English-Newfoundland merchant

William Keen (c. 1680s – 29 September 1754) was a sheep merchant in St. John's who became the first resident judicial officer in the British colony of Newfoundland.

==Biography==
Keen was an English resident of Boston, Province of Massachusetts Bay; little is known about his life in Boston. In 1704, he moved to St. John's, Newfoundland to act as an agent for New England merchants operating in the area. He eventually became a trader himself and he became a wealthy and significant property owner in St John's, Harbour Grace, and Greenspond.

From 1699 to 1729, Newfoundland courts consisted solely of "fishing Admirals" who travelled to the island from England during the summers with the fishing fleets. Persons who committed capital offences were required to travel to England for trial, and no judicial officers were present in Newfoundland during the winters. By 1720, this situation had led to a high crime rate in St. John's and the British government appointed Keen as the first "winter" justice of the peace who would conduct judicial business while the fishing Admirals were away.
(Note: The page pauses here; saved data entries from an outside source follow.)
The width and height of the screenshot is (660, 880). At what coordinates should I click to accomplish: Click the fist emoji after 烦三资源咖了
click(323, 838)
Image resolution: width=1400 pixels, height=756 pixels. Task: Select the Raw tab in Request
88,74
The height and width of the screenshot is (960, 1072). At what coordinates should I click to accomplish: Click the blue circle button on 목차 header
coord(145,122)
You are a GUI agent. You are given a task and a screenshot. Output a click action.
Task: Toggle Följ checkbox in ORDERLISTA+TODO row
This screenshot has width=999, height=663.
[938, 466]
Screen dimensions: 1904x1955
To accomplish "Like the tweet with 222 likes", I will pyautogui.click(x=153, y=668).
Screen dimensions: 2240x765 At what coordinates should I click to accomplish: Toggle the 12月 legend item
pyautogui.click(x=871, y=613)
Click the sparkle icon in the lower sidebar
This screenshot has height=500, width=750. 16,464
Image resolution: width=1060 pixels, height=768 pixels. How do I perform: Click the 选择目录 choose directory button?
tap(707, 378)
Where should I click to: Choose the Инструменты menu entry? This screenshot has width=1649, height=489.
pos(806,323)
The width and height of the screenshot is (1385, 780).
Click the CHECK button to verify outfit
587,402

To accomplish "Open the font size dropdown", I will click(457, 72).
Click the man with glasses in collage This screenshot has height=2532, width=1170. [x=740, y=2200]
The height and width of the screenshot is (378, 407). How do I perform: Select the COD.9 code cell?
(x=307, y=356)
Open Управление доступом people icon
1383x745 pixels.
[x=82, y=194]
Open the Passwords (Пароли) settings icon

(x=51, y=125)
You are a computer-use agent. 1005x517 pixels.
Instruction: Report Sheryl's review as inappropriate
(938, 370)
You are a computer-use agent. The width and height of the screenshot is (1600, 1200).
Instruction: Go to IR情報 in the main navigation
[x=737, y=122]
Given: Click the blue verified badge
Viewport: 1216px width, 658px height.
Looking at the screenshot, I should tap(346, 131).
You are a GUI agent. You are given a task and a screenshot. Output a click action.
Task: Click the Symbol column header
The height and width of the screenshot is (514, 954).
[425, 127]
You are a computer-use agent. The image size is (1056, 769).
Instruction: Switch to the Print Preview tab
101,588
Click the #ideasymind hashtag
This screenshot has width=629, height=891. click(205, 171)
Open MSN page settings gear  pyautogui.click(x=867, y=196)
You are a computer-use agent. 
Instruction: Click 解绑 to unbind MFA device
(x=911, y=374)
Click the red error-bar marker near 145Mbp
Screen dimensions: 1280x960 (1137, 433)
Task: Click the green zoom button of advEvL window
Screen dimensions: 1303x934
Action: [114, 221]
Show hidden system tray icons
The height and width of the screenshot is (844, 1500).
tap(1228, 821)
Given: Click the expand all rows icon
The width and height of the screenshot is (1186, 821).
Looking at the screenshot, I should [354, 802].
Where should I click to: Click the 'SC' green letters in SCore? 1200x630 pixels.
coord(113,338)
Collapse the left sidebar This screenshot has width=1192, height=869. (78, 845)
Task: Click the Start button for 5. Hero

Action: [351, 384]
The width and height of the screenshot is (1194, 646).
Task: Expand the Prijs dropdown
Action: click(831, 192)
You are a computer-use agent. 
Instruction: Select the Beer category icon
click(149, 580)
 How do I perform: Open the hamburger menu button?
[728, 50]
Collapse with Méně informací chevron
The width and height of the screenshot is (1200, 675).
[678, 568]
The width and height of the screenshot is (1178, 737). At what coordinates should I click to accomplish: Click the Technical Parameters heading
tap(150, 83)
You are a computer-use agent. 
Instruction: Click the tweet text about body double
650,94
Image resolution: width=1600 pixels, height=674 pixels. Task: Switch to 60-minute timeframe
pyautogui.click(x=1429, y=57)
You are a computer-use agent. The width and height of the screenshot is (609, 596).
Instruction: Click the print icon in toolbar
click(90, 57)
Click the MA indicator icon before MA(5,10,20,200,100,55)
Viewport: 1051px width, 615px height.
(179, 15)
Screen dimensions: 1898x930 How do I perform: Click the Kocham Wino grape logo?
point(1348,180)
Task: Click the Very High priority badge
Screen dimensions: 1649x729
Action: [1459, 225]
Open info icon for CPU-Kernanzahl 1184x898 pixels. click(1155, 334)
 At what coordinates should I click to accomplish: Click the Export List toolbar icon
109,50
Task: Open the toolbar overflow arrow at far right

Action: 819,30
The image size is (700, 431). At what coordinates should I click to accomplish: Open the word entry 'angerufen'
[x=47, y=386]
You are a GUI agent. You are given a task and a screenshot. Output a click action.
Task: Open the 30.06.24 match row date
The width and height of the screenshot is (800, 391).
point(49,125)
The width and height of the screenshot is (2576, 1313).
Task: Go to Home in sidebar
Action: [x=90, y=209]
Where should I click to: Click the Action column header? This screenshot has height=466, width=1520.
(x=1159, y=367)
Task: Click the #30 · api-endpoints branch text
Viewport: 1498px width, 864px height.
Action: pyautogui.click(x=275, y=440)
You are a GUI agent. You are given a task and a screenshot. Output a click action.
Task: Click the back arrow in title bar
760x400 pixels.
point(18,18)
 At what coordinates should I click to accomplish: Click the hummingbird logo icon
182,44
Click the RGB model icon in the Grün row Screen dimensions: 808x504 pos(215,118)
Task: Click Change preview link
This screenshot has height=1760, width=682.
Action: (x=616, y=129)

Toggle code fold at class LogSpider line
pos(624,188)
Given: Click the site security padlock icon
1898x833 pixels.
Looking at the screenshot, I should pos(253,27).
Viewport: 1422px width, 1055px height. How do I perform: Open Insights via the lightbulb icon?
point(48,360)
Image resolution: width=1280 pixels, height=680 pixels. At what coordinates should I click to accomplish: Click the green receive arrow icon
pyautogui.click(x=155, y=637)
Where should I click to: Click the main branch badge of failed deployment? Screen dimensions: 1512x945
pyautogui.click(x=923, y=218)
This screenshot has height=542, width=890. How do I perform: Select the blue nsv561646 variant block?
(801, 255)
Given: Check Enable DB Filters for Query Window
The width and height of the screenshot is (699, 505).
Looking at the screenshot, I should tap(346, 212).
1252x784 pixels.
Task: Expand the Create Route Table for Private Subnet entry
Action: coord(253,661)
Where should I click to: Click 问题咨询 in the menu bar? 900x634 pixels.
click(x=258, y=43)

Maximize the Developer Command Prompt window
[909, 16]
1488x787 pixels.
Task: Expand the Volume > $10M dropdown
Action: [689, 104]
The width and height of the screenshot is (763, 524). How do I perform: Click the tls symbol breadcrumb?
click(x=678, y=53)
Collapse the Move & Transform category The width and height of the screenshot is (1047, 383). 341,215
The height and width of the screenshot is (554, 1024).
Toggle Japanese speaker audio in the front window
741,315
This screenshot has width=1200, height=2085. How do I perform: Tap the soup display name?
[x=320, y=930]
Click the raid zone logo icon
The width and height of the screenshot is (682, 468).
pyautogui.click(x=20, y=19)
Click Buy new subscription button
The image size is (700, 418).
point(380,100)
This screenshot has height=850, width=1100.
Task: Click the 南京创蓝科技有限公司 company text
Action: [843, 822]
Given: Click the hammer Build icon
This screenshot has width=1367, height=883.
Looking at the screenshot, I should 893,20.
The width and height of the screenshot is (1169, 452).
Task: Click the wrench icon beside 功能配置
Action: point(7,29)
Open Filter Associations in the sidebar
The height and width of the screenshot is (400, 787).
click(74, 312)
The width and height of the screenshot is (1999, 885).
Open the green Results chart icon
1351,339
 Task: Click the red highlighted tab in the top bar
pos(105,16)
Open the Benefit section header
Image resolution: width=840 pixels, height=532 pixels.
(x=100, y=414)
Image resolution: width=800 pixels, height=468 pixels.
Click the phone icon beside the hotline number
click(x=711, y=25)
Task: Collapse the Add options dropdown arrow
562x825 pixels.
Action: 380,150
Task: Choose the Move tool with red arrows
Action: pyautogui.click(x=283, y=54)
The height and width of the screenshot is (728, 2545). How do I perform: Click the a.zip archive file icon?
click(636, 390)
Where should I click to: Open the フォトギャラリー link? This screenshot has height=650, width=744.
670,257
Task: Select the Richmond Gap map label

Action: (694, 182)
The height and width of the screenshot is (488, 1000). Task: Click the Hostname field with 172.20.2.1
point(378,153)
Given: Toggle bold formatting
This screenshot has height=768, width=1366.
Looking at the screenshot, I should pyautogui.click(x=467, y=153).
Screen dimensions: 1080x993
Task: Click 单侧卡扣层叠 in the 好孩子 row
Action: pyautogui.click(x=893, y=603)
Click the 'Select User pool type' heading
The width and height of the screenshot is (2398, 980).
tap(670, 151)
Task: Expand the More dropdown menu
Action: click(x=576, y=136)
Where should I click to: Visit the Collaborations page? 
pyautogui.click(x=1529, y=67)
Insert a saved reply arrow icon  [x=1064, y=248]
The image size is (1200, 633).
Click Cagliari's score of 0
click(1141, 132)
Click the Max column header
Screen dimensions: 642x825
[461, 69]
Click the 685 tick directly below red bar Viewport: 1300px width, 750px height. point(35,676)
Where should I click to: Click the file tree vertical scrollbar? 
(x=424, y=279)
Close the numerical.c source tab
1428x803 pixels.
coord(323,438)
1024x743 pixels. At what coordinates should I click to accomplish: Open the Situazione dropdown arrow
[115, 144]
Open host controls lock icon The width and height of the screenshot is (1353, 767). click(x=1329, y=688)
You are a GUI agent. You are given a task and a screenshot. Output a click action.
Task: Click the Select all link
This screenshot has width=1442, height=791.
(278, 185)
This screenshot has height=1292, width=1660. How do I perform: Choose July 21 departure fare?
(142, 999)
In practice, Governor Henry Osborn allowed Keen and the other justices of the peace who were appointed to hear cases year round. There were many disputes between the justices of the peace and the fishing Admirals, and Keen became the leader of a movement to officially establish a permanent judiciary in Newfoundland. He was a close advisor to many of the governors of Newfoundland, most of whose tenure lasted only a few years. In 1750, the British government decided that justices of the peace in St John's could sit in judgment as "commissioners" over all cases except treason, although they could only do so if the governor was present in Newfoundland. Keen was the first such commissioner to be appointed.

On 9 September 1754, Keen was attacked in his bed at his summer home when he awoke during a burglary. He was beaten with a scythe and the butt of a musket and died of his injuries in St. John nearly three weeks later. Eight men and one woman, Eleanor Power, were convicted of his murder before the court that Keen had presided over; four, including Power, were executed for the crime.

Keen's son, William, inherited his property and his position as commissioner. William Keen Jr. moved to England in 1760, but the Keen family retained property in St. John's and Harbour Grace until 1839.